Extract the lines beginning at the one that holds "Screen dimensions: 633x927" and ending at the final line of the material below, keeping them exact and leaving out all pictures.

Records section start

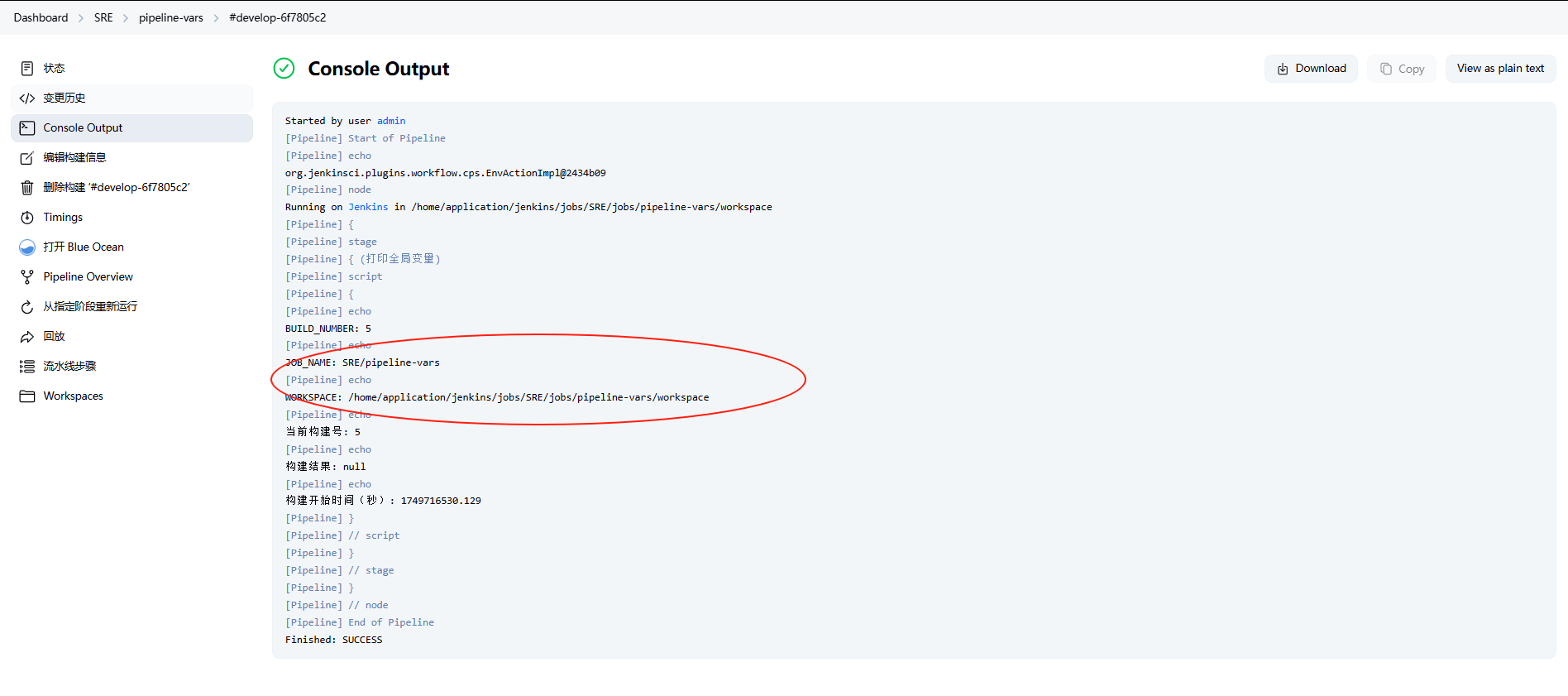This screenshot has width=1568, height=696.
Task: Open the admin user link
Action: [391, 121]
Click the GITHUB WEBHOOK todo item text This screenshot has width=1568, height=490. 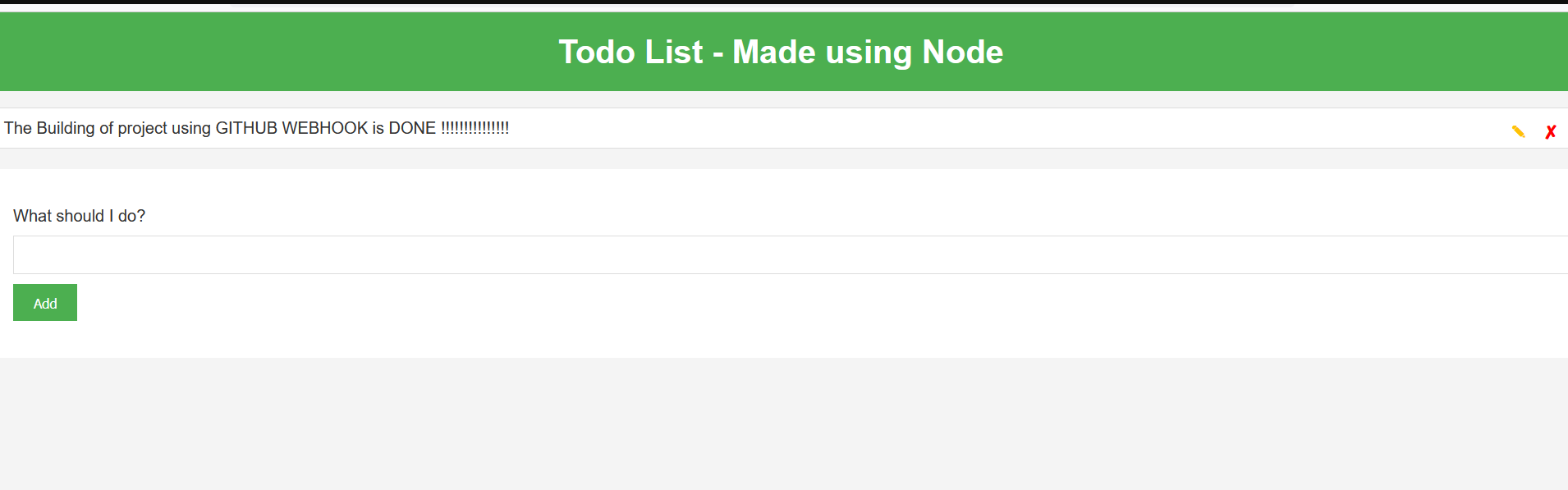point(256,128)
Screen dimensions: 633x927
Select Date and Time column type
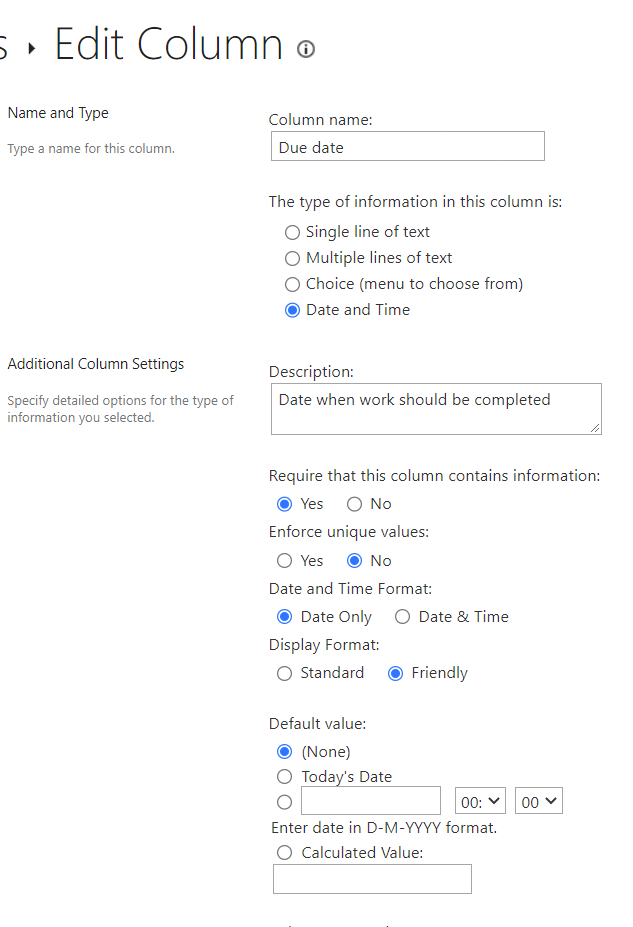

Records section end

**Exercise output:**
Screen dimensions: 633x927
Select Date and Time column type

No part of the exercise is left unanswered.